FIG. 1 is an explanatory diagram showing a temperature rising pattern and a composition of a supply gas when a molten carbonate fuel cell according to an embodiment of the present invention is started, together with a conventional example.

FIG. 2 is an explanatory view showing an embodiment of the present invention and oxidation of a cathode (oxidation amount of nickel) at the time of startup of a molten carbonate fuel cell together with a conventional example.

FIG. 3 is an explanatory view showing an embodiment of the present invention and shrinkage when starting up a molten carbonate fuel cell together with a conventional example.

FIG. 4 is a graph showing the effect of the amount of oxidation on the change in thickness of a porous nickel body having a porosity of 75% according to the present invention when the temperature is increased.

FIG. 5 is a sectional view showing a general molten carbonate fuel cell.

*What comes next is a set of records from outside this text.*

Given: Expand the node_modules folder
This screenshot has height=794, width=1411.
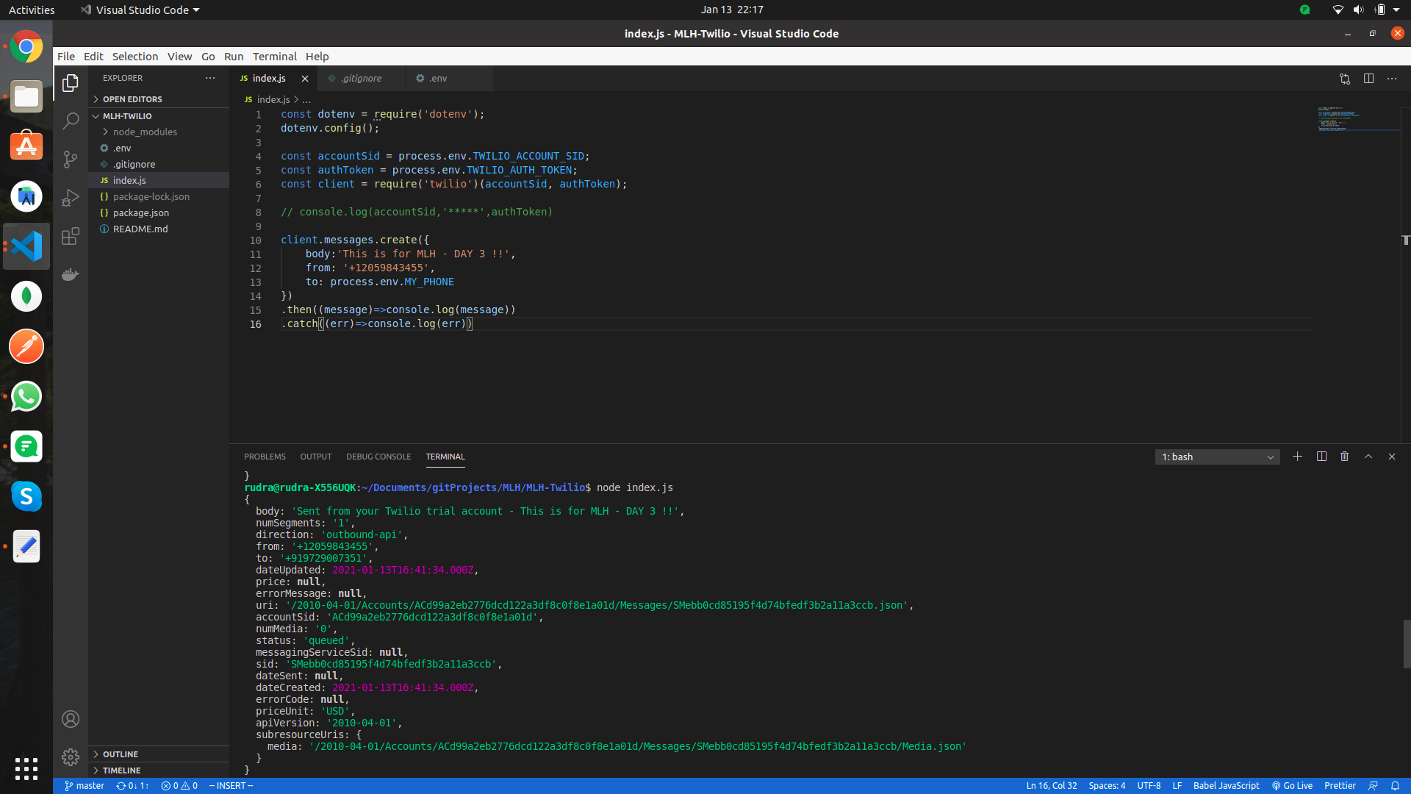Looking at the screenshot, I should click(x=145, y=132).
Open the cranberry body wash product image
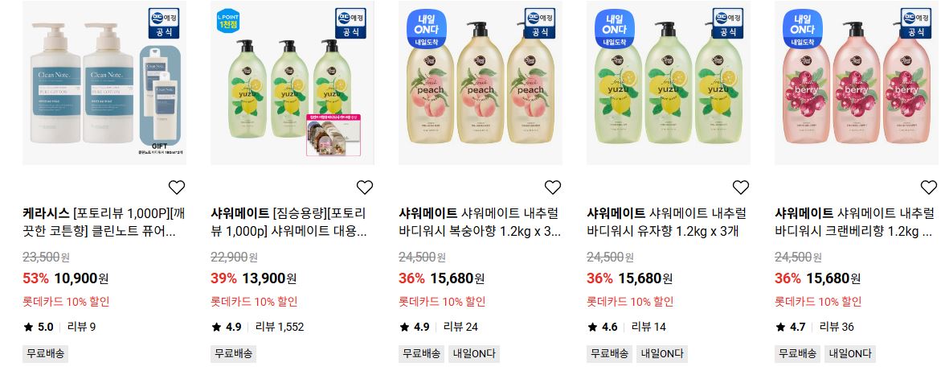 pyautogui.click(x=857, y=83)
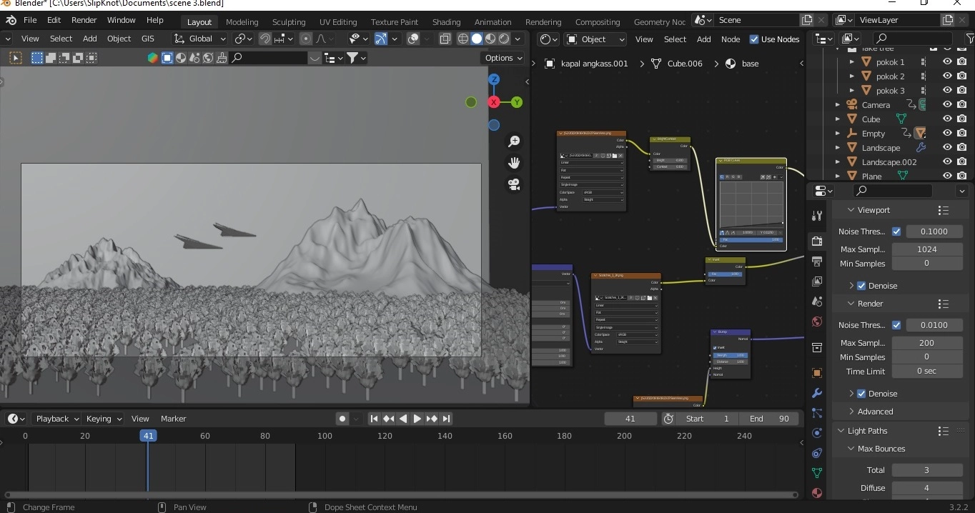Open the Material properties tab icon

point(817,493)
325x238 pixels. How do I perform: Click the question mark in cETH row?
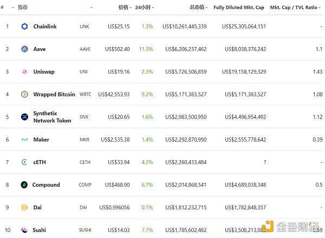(x=264, y=162)
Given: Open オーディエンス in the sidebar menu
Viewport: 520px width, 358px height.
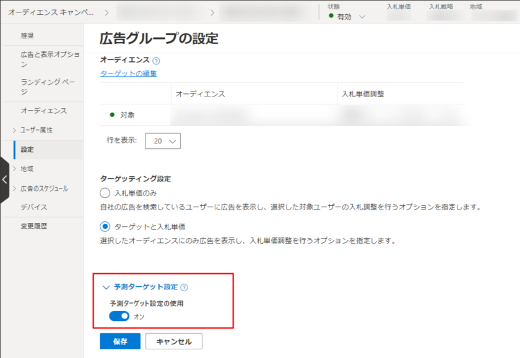Looking at the screenshot, I should [x=43, y=111].
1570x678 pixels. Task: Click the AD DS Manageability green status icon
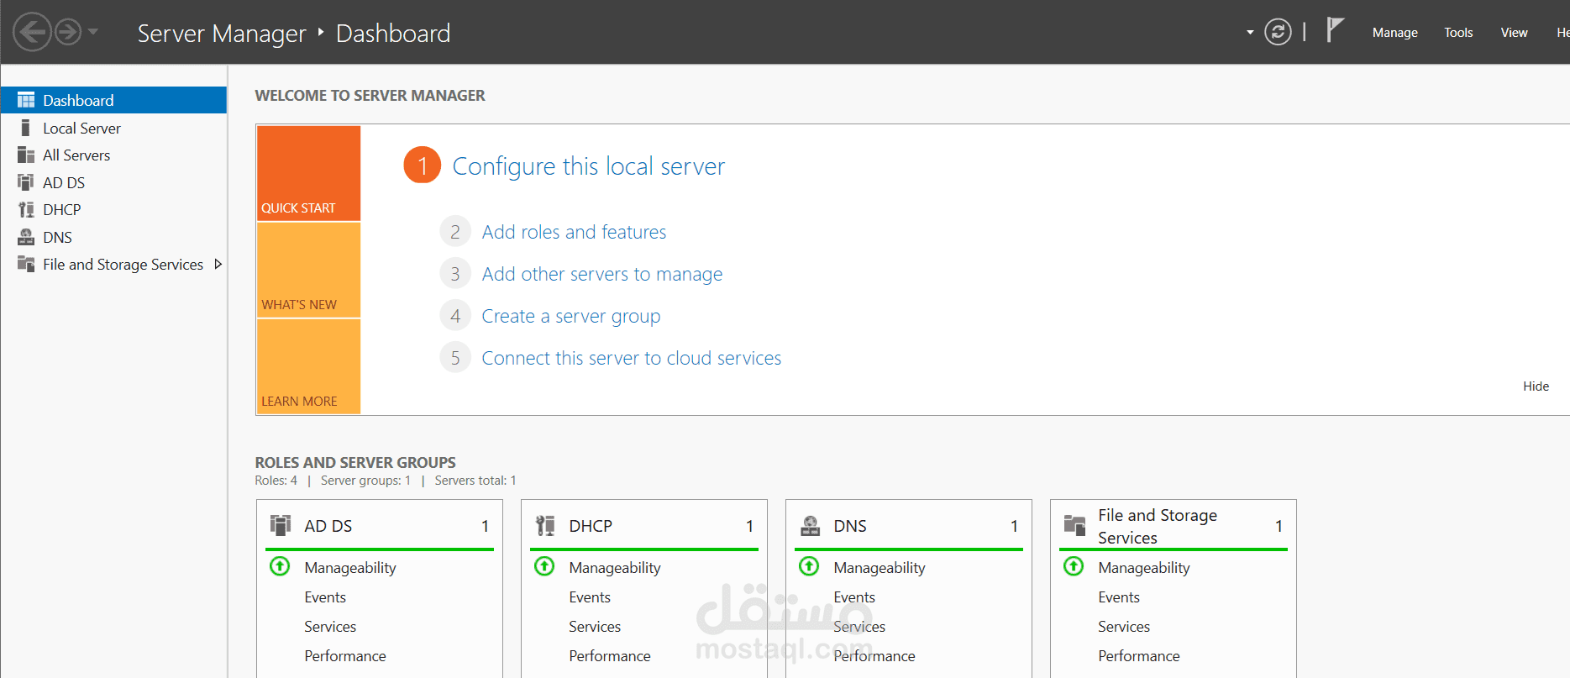tap(280, 566)
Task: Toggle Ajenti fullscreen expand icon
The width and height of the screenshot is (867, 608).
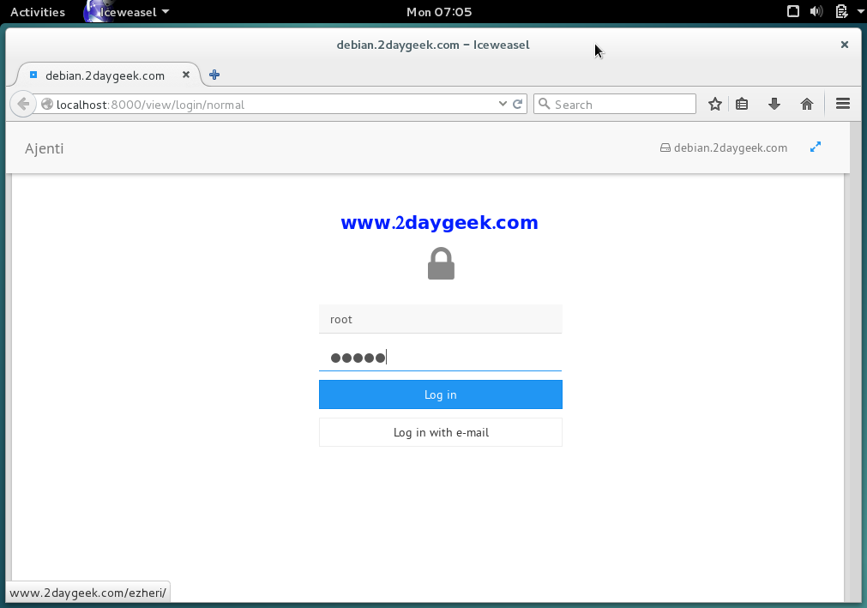Action: pos(816,147)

FIG. 6 is a schematic cross-sectional view showing an electrolyte layer and electrodes of a general molten carbonate fuel cell.

[Explanation of symbols]

 Reference Signs List 1 electrolyte layer 2 fuel electrode 3 air electrode 12 nickel alloy particles 13 nickel particles 15 L / K = 62/38 eutectic electrolyte

──────────────────────────────────────────────────続 き Continuing from the front page (72) Inventor Kazunori Sato 8-1-1, Tsukaguchi-Honmachi, Amagasaki-shi Mitsubishi Electric Corporation Materials and Devices Laboratory (56) References JP-A-63-66858 (JP, A) ( 58) Field surveyed (Int. Cl. ⁷ , DB name) H01M 8/00-8/24 H01M 4/86-4/98

Claims (1)

(57) [Claims] 1. A molten carbonate fuel in which a porous oxide material is formed by a process of oxidizing nickel at the start of operation of a battery using a porous material containing nickel containing carbonate as an electrolyte for an air electrode. In the battery manufacturing method, 3
A molten carbonate fuel cell characterized in that it is oxidized at a temperature not lower than 50 ° C. and not higher than the melting temperature of the electrolyte to oxidize at least 5% of nickel in the air electrode before melting the electrolyte. Production method.